Transitioning to an agile enterprise makes sense for any business that hopes to remain competitive today. So of course, continuous delivery is a critical part of any organization. Not only does it enhance the accuracy and speed of software development at scale, but it also allows you to react to any market, technology, and management changes that may occur during the course of software development.
What is Continuous Delivery?
Continuous Delivery is a software engineering approach that focuses on developing software in short cycles to ensure regular, frequent releases. While the traditional approach focuses on software development from start to finish (causing delayed releases), Continuous Delivery ensures the availability of stable, quality builds that are ready to be released when needed.
So, can this be improved further?
An Efficient Continuous Delivery Pipeline
The Continuous Delivery Pipeline attempts to automate several parts of this process and optimize it even further. Today, a lot of tools are available to help agile organizations implement efficient CD pipelines quickly.
The pipeline essentially combines automated builds, testing, and deployment into a single release workflow. In a way, this creates and nurtures a Testing Driven Development environment that ensures speedy releases without compromising quality.
A CD pipeline shouldn’t compromise on three critical pillars (even sacrificing one for the other is unacceptable in most cases):
- Quality – Even though speed is important, it should never come at the cost of quality. Deploying faulty code faster ends up doing more harm than good.
- Frequency – A continuous delivery pipeline should push quality code frequently. This ensures regular MVP (Minimum Viable Product) assessment, allowing any changes in requirements to be addressed almost immediately.
- Predictability – Product deliveries should not just be frequent and of top quality, the delivery should be predictable as well. This helps unclog the DevOps process even more by removing any bottlenecks.
An efficient Continuous Delivery Pipeline isn’t just the fastest to get code to production. It takes quality code to production both frequently and reliably.
Stages of a Continuous Delivery (CD) Pipeline
Although there aren’t clear-cut rules or guidelines regarding CD Pipelines, there is a generally agreed-upon rudimentary structure that proves to be the most effective.
Figure 1: An illustration of each process filtering the impurities and feeding back to previous stages.
The stages are split into 5:
Commit Stage (CI)
The first stage in the CD pipeline deals with the phase of code commits. All new code is usually housed in a self-contained file system and an automated series of tests try to correct code and functional errors at an early stage. These tests are divided into two groups:
- Unit tests – Code is isolated into smaller parts, called units. These units’ individual methods and functions are then tested for any errors.
- Split or A/B Tests – Two versions of code are tested at the same time to find the version with better functionality. The better version is then sent on to the next phase.
All the code that passes the commit phase is sent for automated testing.
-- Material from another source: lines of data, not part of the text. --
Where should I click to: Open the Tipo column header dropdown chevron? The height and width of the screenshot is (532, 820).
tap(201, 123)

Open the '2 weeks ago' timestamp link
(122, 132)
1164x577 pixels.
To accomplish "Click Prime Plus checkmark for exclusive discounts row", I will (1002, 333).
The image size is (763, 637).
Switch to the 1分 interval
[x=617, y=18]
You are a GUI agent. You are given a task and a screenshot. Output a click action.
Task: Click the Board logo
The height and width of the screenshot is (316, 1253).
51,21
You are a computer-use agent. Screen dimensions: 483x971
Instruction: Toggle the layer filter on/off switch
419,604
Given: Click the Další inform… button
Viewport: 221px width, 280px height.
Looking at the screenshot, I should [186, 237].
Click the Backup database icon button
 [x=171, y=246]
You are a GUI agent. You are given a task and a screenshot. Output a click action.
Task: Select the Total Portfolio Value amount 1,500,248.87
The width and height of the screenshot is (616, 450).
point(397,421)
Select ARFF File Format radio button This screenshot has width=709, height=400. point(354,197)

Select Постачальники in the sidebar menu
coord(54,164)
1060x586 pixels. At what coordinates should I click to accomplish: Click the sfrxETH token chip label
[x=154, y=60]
Here, the current version of code is tested in a near-production environment to make sure that all code passes basic quality standards.
Basic functionalities such as the pressing of buttons and launching and exiting an application are tested. Once basic functionality is successfully tested, the code is then stress tested to ensure stability.
Functional tests can include –
- Data Quality
- Negative scenarios
Code that passes these tests is sent on, while any errors at this stage force the code to be sent back to the development team with feedback. The automated testing stage ensures that common flaws and failures are detected and fixed early in the development process.
Alpha deployments are used by developers to check the code changes made up to this point. Moreover, the exploratory nature of this testing relies on intuition rather than a fixed series of steps/tests.
Developers explore the code and see the changes they made first-hand. In addition to checking the newer code, developers also check whether they inadvertently broke something in the main branch of the application.
Newer code is checked for compatibility with older code; any errors are fixed immediately, and the code is sent back to the previous stage.
A beta testing phase should be manual. In this stage, testers (QAs) test the application to uncover missed bugs and errors.
Although a manual stage in a pipeline based around automation might seem counter-intuitive, it is a crucial step to ensure that only quality code makes it to production. Moreover, the automated testing phases should get rid of most issues before this stage – ensuring that manual testing doesn’t take too much time.
The Continuous Delivery pipeline ends with the production stage. All code reaching this stage is validated to meet the given specifications. In addition to meeting all requirements, the extensive testing guarantees that only quality code gets to this stage.
Of course, the actual release timeline for feature releases might depend on the business and marketing aspects of the organization. Once a certain build is tested and production is complete, the pipeline gets ready for the next build.